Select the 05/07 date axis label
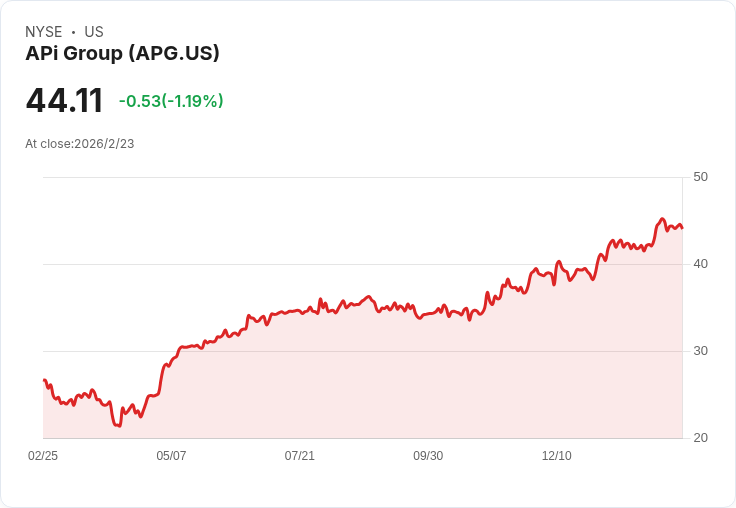The height and width of the screenshot is (508, 736). tap(171, 456)
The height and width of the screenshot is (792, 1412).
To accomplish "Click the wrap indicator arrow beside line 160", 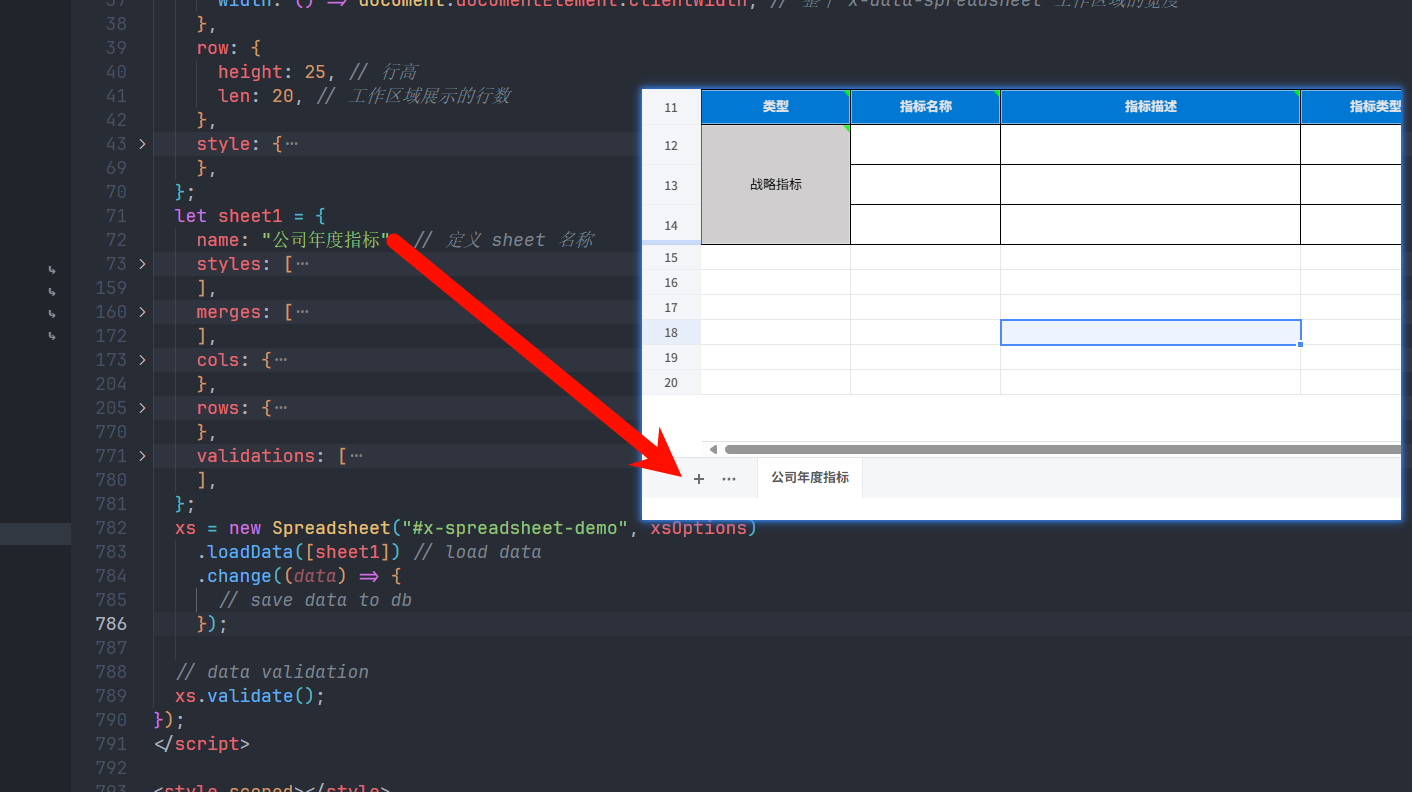I will pyautogui.click(x=51, y=313).
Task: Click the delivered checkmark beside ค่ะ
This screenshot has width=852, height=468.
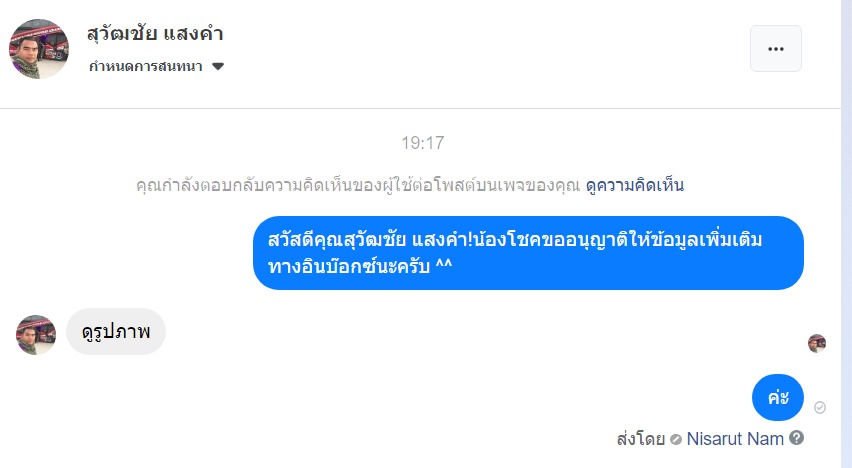Action: (820, 407)
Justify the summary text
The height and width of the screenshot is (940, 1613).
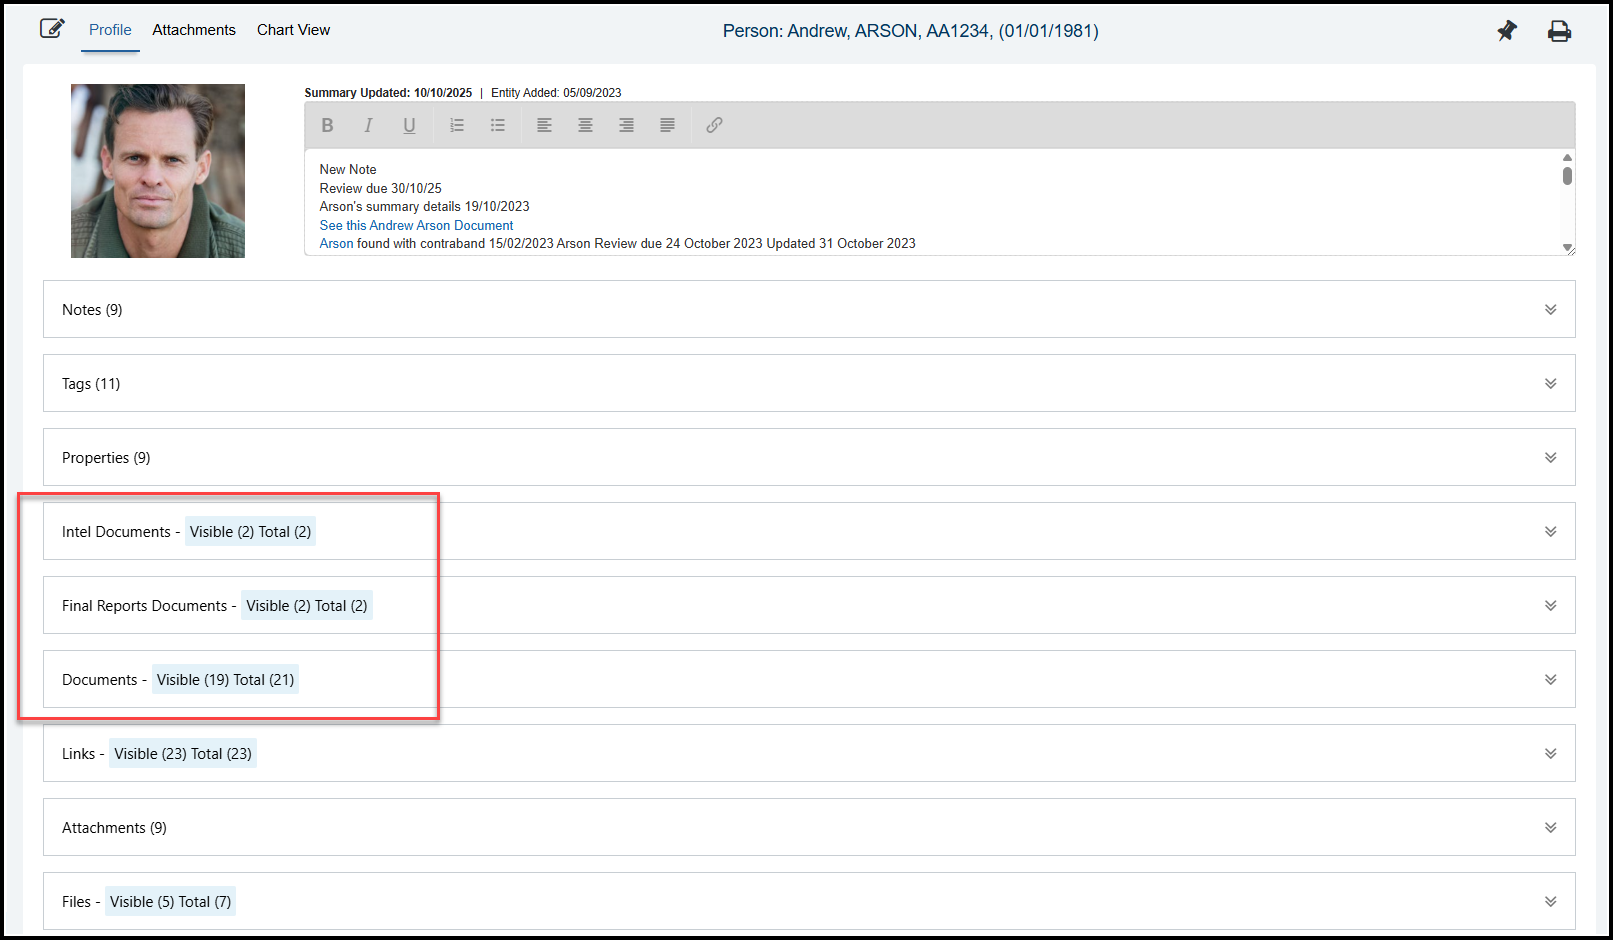tap(667, 125)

+++++

*Task requirements:* Transcribe only the lines from the one holding "Task: Click the" through the last line of the listing above, inclusive, and do not include the pictures.

*Exercise output:*
Task: Click the delivered checkmark beside ค่ะ
This screenshot has width=852, height=468.
Action: (820, 407)
Justify the summary text
The height and width of the screenshot is (940, 1613).
tap(667, 125)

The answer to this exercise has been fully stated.